• Fragmento del documento:
******

En su clase de párvulos, como en su cátedra universitaria, don Francisco se sentaba siempre entre
sus alumnos y trabajaba con ellos familiar y amorosamente. El respeto lo ponían los niños o los hombres
que congregaba el maestro en torno suyo. Su modo de enseñar era socrático: el diálogo sencillo
y persuasivo. Estimulaba el alma de sus discípulos –de los hombres o de los niños– para que la ciencia
fuese pensada, vivida por ellos mismos. Muchos profesores piensan haber dicho bastante contra la
enseñanza rutinaria y dogmática, recomendando a sus alumnos que no aprendan las palabras sino los
conceptos de textos o conferencias. Ignoran que hay muy poca diferencia entre aprender palabras y
recitar conceptos. Son dos operaciones igualmente mecánicas. Lo que importa es aprender a pensar,
a utilizar nuestros propios sesos para el uso a que están por naturaleza destinados y a calcar fielmente
la línea sinuosa y siempre original de nuestro propio sentir, a ser nosotros mismos, para poner
mañana el sello de nuestra alma en nuestra obra.
Don Francisco Giner no creía que la ciencia es el fruto del árbol paradisíaco,
el fruto colgado de una alta rama, maduro y dorado, en espera
de una mano atrevida y codiciosa, sino una semilla que ha de germinar
y florecer y madurar en las almas. Porque pensaba así hizo tantos maestros
como discípulos tuvo.

******

• Listado:

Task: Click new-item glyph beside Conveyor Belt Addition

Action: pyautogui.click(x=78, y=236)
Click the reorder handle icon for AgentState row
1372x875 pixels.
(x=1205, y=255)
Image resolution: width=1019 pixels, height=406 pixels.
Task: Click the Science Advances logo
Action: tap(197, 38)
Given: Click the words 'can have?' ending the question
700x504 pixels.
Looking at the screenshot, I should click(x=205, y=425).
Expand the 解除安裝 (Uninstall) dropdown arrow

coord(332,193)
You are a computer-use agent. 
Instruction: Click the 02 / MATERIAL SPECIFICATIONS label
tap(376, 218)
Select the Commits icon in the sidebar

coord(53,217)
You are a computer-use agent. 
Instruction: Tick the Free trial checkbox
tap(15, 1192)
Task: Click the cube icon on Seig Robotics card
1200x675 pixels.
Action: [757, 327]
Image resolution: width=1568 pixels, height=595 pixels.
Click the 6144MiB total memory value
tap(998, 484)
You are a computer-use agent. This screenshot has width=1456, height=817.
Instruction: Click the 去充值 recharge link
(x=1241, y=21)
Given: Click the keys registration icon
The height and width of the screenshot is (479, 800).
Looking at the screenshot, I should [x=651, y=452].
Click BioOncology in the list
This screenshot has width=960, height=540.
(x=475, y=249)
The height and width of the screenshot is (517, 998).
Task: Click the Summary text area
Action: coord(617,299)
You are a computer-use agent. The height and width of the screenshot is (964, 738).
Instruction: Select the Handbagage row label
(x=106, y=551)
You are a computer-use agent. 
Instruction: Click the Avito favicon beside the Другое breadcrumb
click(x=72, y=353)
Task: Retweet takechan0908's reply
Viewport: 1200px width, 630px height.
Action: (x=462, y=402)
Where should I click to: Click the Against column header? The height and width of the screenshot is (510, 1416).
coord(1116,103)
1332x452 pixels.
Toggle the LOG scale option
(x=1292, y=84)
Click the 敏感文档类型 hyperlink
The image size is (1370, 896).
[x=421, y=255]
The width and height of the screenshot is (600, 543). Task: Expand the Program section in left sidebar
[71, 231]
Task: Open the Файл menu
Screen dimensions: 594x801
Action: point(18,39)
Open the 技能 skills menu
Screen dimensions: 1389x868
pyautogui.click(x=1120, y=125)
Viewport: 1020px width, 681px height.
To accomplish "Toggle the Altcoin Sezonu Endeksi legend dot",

******

• Qué debes hacer:
Según el fragmento sobre don Francisco Giner, ¿cómo era su modo de enseñar? Las líneas no tienen ningún papel en esto.

• Tu respuesta:
Era socrático: el diálogo sencillo y persuasivo.